Skałka: Ponad chmurami | 15.06.2023
„Wzloty aeroplanowe przyczyniają się w olbrzymiej części do poznania nowej sztuki zdobywania powietrza, a przez zapoznanie nas z aparatem będą one miały i charakter naukowy – tak w październiku 1912 r. redaktorzy „Dziennika Cieszyńskiego” zachęcali czytelników do zakupu biletów wstępu na lotnicze pokazy Michała Scipio del Campo.

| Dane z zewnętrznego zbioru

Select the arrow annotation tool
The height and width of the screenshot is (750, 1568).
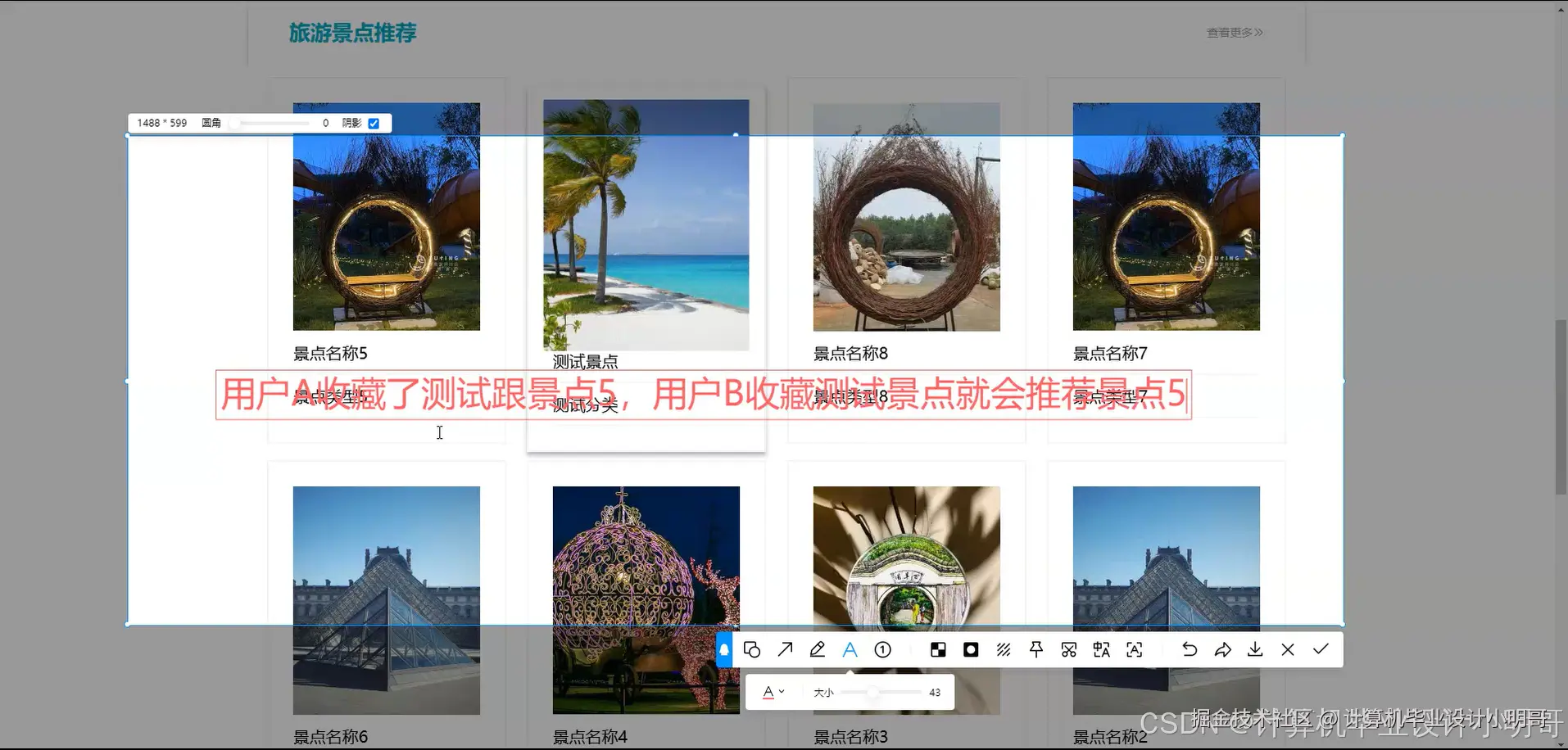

Ten tekst przeczytasz za 3 min. 60 s
Fot. JAKUB SKAŁKA
Nestor polskiego lotnictwa, który rok wcześniej jako pierwszy Polak przeleciał nad Warszawą, zawitał do Cieszyna na zaproszenie Macierzy Szkolnej, by – jak wspominał po latach – „zrobić na złość Niemcom”. Żukowskie pola zgromadziły wówczas kilkanaście tysięcy widzów i, choć pierwszy pokaz zakończył się spektakularnym niepowodzeniem, kilka dni później podjęto kolejną próbę. Ta zaś okazała się pierwszym w pełni udanym popisem podniebnych akrobacji nad Olzą.
***
Odtąd samoloty przecinały cieszyńskie niebo coraz częściej. Wraz z wybuchem Wielkiej Wojny rozpoczęły się regularne loty kurierskie z Galicji do Wiednia, zwykle obierające okrężną, bezpieczniejszą drogę nad Bramą Morawską, a więc i Śląskiem Cieszyńskim. Widok lecących maszyn powoli więc powszedniał, ale dalej stanowił nie lada zjawisko, o czym świadczą wzmianki o przelotach zamieszczane na łamach lokalnej prasy. Oczom mieszkańców coraz częściej ukazywały się także aeroplany wojskowe: z początku austriackie, z biegiem lat polskie, niekiedy francuskie; w przededniu wybuchu II wojny światowej niepokoiła obecność niemieckich, zaś w obliczu jej końca – rosnąca liczba sowieckich.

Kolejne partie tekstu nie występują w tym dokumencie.